“Yo me siento muy orgulloso de haber trabajado, de haberme expuesto al DDT y de haber sufrido las consecuencias porque lo hice para el bien de la patria y mis semejantes”, expresó Ramón Delgado, de 74 años, quien laboró como inspector en las campañas de fumigación de DDT.
Cuando tenía solo 20 años, Delgado escuchó que el país comenzaría su lucha contra la malaria y se inscribió en el programa.
Aquello sucedió hace décadas, pero aún recuerda las imágenes de sus compañeros cuando usaban los sacos de insecticida como almohadas y utilizaban sus cascos de trabajo, impregnados del químico, para tomar agua.
No había de qué preocuparse, era una sustancia totalmente inocua, les habían dicho.

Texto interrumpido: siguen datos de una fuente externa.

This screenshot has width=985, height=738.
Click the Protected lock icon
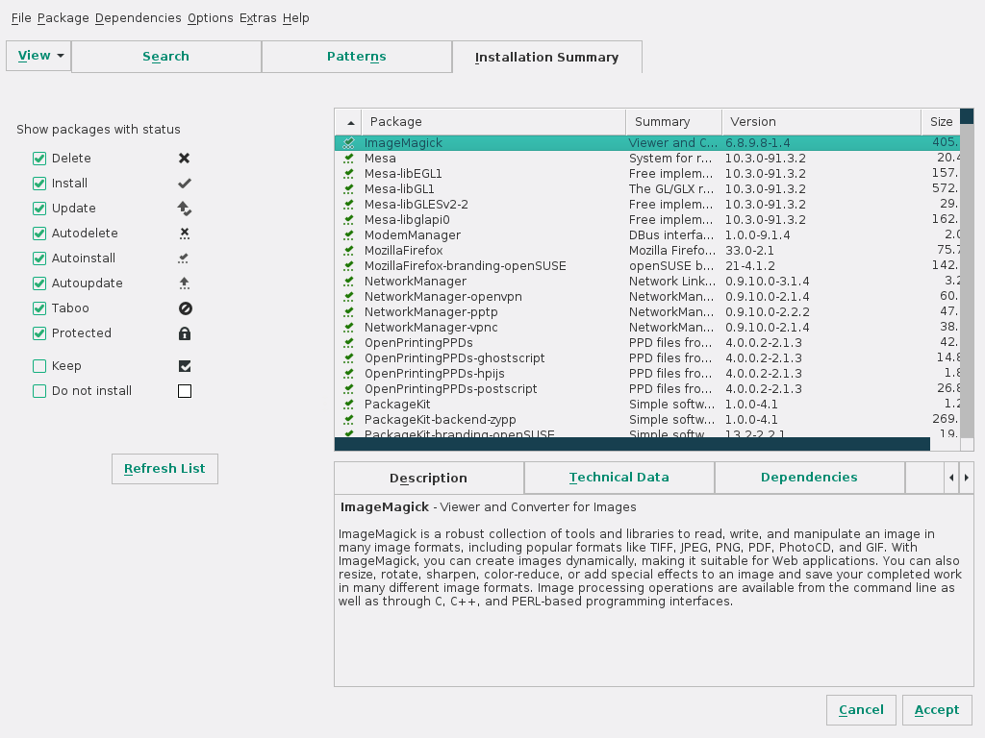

Sin embargo, incluso antes de que se prohibiera el uso de DDT en otros países, ellos ya detectaban la potencia del químico.
“Entraban los escuadrones a fumigar las casas de los campesinos, y al día siguiente amanecían muertos el perro, el gato, los pájaros, las gallinas... Los campesinos nos tomaron odio por eso”, dijo.
Muchos años después, Delgado y sus compañeros empezaron a enterarse del peligro del DDT.
En su opinión, la exposición al químico generó a los fumigadores incontables problemas de salud, como alergias en la piel (en el caso de Delgado), cáncer, derrames cerebrales y problemas nerviosos.
Aunque no se arrepiente de haber ayudado, Delgado pide que el Gobierno les dé un reconocimiento por el servicio prestado.
“Nuestro gremio considera que todos estamos afectados de una u otra manera por el daño que causó el DDT”, explicó Delgado.
“Lo justo sería una pensión y una indemnización. De esto ya se habla, pero las cosas tardan mucho. Al menos un 50% de los compañeros ya no están, y los pocos que quedamos estamos propensos a irnos sin ninguna retribución. Ya es tarde”, concluyó Delgado.